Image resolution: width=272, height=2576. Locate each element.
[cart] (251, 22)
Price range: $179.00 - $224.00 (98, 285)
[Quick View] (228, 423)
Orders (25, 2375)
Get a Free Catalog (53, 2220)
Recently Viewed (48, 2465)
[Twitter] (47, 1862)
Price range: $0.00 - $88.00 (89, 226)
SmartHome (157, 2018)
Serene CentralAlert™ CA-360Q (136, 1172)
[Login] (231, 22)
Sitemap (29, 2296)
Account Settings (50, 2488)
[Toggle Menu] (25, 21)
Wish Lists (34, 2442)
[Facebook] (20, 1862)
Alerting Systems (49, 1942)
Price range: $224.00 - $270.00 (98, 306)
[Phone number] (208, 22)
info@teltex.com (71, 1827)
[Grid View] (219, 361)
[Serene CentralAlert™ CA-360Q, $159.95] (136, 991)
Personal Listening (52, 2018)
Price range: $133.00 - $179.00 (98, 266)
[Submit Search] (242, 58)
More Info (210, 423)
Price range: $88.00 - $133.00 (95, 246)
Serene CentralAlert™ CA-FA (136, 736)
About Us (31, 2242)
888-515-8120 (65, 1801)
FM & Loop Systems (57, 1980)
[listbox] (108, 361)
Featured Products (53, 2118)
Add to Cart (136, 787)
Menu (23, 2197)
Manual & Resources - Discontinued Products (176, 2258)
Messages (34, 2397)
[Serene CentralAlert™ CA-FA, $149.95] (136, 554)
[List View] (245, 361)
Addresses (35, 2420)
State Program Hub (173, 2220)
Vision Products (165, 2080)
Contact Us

────────────────────────────────────────

What to produce
Show all lines from the data above in which the word "Products" appears.

Solution to this task
Featured Products (53, 2118)
Manual & Resources - Discontinued Products (176, 2258)
Vision Products (165, 2080)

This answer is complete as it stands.